PTEN Regulates Myofibroblast Activation in Valvular Interstitial Cells Based on Subcellular Localization.
Journal Article
Overview
abstract
Aortic valve stenosis (AVS) is characterized by altered mechanics of the valve leaflets, which disrupts blood flow through the aorta and can cause left ventricle hypotrophy. These changes in the valve tissue result in the activation of resident valvular interstitial cells (VICs) into myofibroblasts, which have increased levels of αSMA in their stress fibers. The persistence of VIC myofibroblast activation is a hallmark of AVS. In recent years, the tumor suppressor gene phosphatase and tensin homolog (PTEN) has emerged as an important player in the regulation of fibrosis in various tissues (e.g., lung, skin), which motivated to investigate PTEN as a potential protective factor against matrix-induced myofibroblast activation in VICs. In aortic valve samples from humans, high levels of PTEN are found in healthy tissue and low levels of PTEN in diseased tissue.

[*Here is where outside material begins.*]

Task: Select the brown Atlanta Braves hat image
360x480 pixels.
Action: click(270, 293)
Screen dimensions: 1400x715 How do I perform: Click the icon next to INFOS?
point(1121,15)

Then, using pharmacological inducers to treat VIC cultures, it is observed that PTEN overexpression prevented stiffness-induced myofibroblast activation, whereas genetic and pharmacological inhibition of PTEN further activated myofibroblasts. The increased nuclear PTEN localization is also observed in VICs cultured on stiff matrices, and nuclear PTEN also correlated with smaller nuclei, altered expression of histones, and a quiescent fibroblast phenotype. Together, these results suggest that PTEN not only suppresses VIC activation, but functions to promote quiescence, and can serve as a potential pharmacological target for the treatment of AVS.